O.C.G.A. 21-2-6 (c) states: “If there is insufficient time to strike the candidate’s name or reprint the ballots, a prominent notice shall be placed at each affected polling place advising voters of the disqualification of the candidate and all votes cast for such candidate shall be void and shall not be counted.”
A second section of Georgia law states when candidates can withdraw or be disqualified and what happens to the ballots.
O.C.G.A. 21-2-134 (a)(1) states “If the ballots have been printed, the Secretary of State, the county superintendent, or the municipal superintendent may reprint the ballots to omit the name of the withdrawn candidate. All votes cast for the withdrawn candidate shall be void and shall not be counted. Prominent notices shall be posted in all polling places in which the name of the withdrawn candidate appears on the ballot stating that such candidate has withdrawn and that all votes cast for such withdrawn candidate shall be void and shall not be counted.”
Should the City Commission set aside the election results and call for the runoff that Strother is hoping for, it likely wouldn’t be cheap for Albany taxpayers if it were to be conducted on a date other than the Dec. 6 runoff.
To find a comparable cost estimate, one has to go back to 2009 when only one ward was on the ballot. In that election, the county billed the city more than $17,000 for costs associated with running the election, according to data obtained from the elections office.
Strother said she’s cognizant of the costs, but believes that the commission should do what’s right for the voters.
“This just isn’t right and isn’t fair to the people who voted for Cheryl,” Strother said.
Calhoun, who was standing alongside Strother Monday, said that elections officials further “injured” her when they put the signs up at the precinct.
“The thing that hurts me the most is that if they had done what was right, Melissa and Ivey wouldn’t be here,” Calhoun said. “They haven’t done right by me and the signs they put up saying I withdrew injures me, and saying I was disqualified injured me because I want them to say they did wrong.
“You can’t just throw 259 votes away. People fought for that right and now they won’t be represented and it’s not fair.”

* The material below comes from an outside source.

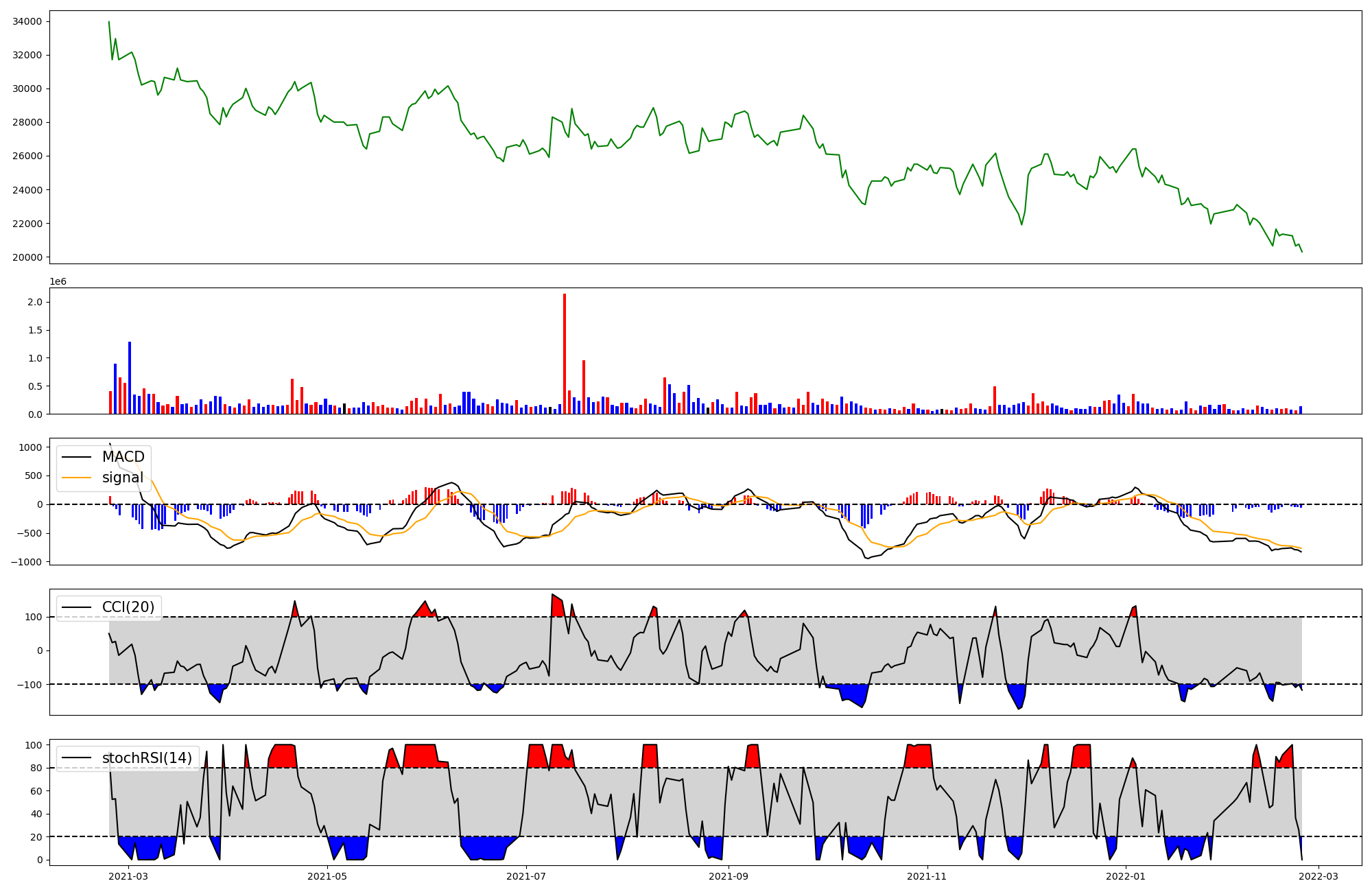Click the starting peak of green price line

click(109, 22)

And some residents of Ward II aren’t happy about the way the election has gone either.
Johnny L. Williams, the owner of Rabbitman’s Footwear, said he feels as though his vote was stripped and that local government has overstepped its bounds.
“Something is wrong with the officials that ran this election and I think Mr. Hines did not win it, so there needs to be a runoff,” Williams said. “Is this the United States of America or what is it? What’s going on? Is there some people behind the curtain that want this to go like this? What’s going to happen?”